A expulsão de David Beckham nas oitavas de final da Copa do Mundo de 1998, diante da Argentina, quase encerrou precocemente a carreira internacional do meia inglês. Aos 23 anos, ele passou de uma das maiores promessas do futebol mundial ao principal responsável pela eliminação da Inglaterra, tornando-se alvo de críticas, ameaças e perseguições que, anos depois, o próprio jogador e sua esposa, Victoria Beckham, revelaram ter provocado um quadro de depressão clínica.
O episódio aconteceu em Saint-Étienne, quando Inglaterra e Argentina empatavam por 2 a 2. Logo no início do segundo tempo, Beckham sofreu uma falta de Diego Simeone e, ainda caído no gramado, reagiu com um leve chute na direção do argentino. Simeone valorizou o contato, o árbitro dinamarquês Kim Milton Nielsen mostrou cartão vermelho direto, e os ingleses seguiram com um jogador a menos. A partida terminou empatada e a Argentina avançou nos pênaltis.

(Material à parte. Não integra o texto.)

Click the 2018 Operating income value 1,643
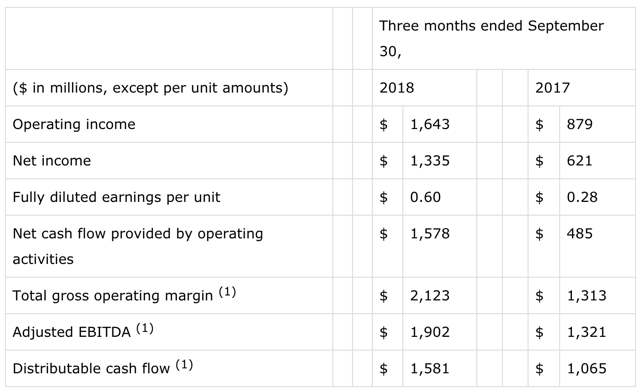640x392 pixels. (430, 124)
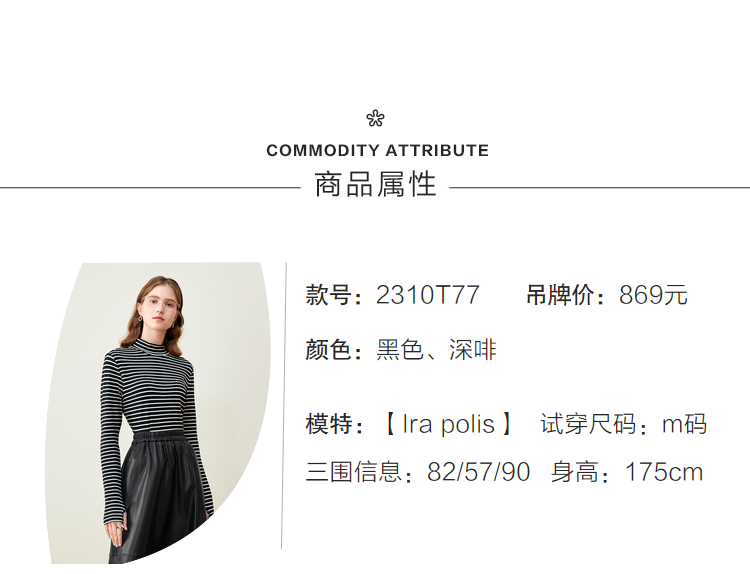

A eliminação transformou Beckham em “inimigo público número 1” na Inglaterra. A imprensa britânica o responsabilizou pela derrota, enquanto torcedores queimaram bonecos com sua imagem e passaram a hostilizá-lo em praticamente todos os estádios. O meia e sua família também receberam ameaças de morte.
No documentário Beckham, lançado pela Netflix em 2023, Victoria revelou que o marido ficou “clinicamente deprimido” após a Copa. O ex-jogador contou que não conseguia comer nem dormir, sofria abusos diariamente nas ruas e ouvia insultos sempre que aparecia em público. Segundo ele, o episódio foi tão traumático que até hoje tem dificuldade para falar sobre o assunto.

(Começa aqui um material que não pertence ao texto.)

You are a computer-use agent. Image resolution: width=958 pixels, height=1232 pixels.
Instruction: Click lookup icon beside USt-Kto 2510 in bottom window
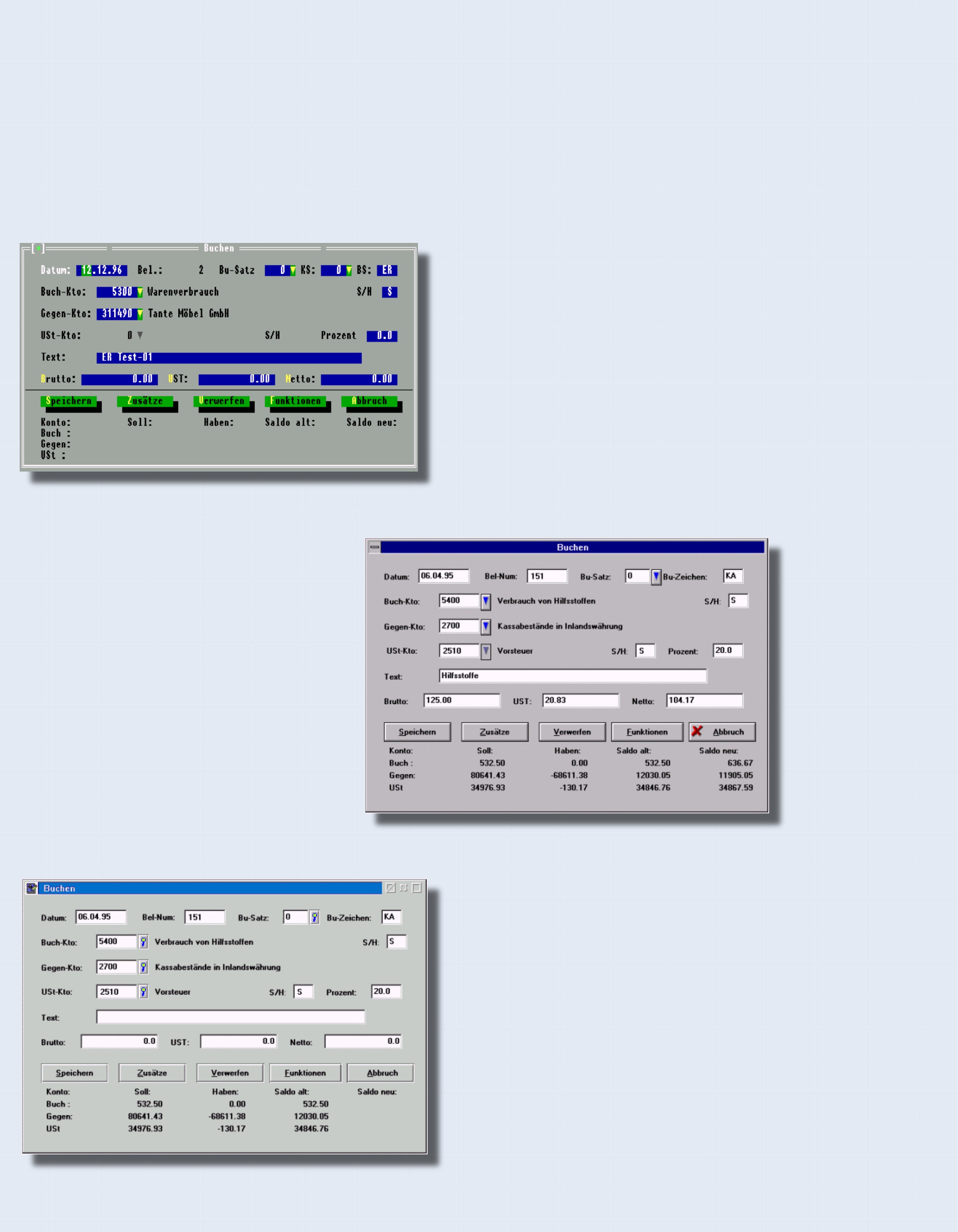144,992
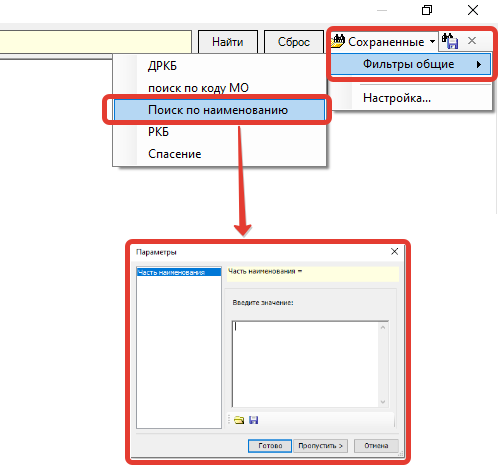Expand the Сохраненные dropdown arrow
The image size is (498, 465).
(x=432, y=41)
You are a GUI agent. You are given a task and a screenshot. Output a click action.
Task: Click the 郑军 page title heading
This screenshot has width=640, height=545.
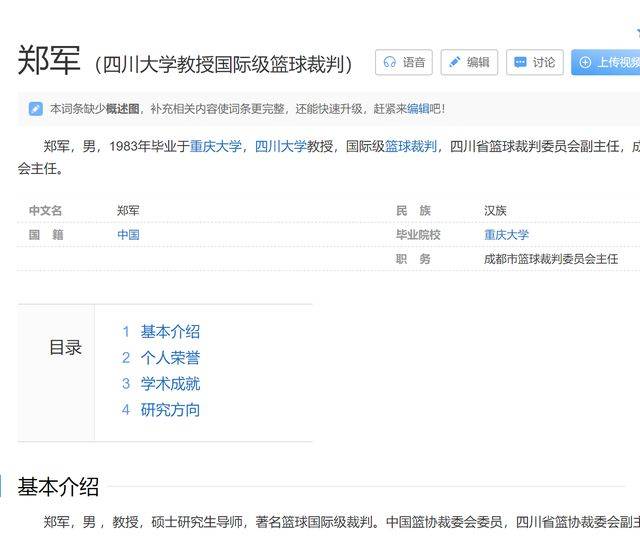click(x=50, y=62)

O apoio do técnico Alex Ferguson foi decisivo para impedir que a carreira desmoronasse. À frente do Manchester United, o treinador escocês protegeu o jogador, que respondeu em campo com atuações de alto nível e participou da histórica conquista da tríplice coroa do clube na temporada 1998/99.
Anos depois, o próprio Simeone admitiu que explorou a situação de forma estratégica. Em entrevistas e no documentário da Netflix, o argentino reconheceu que exagerou a reação ao chute para chamar a atenção do árbitro e provocar a expulsão do inglês. Segundo ele, o contato não justificaria um cartão vermelho pela intensidade, mas fazia parte das “artimanhas” do futebol aproveitar a reação impulsiva do adversário.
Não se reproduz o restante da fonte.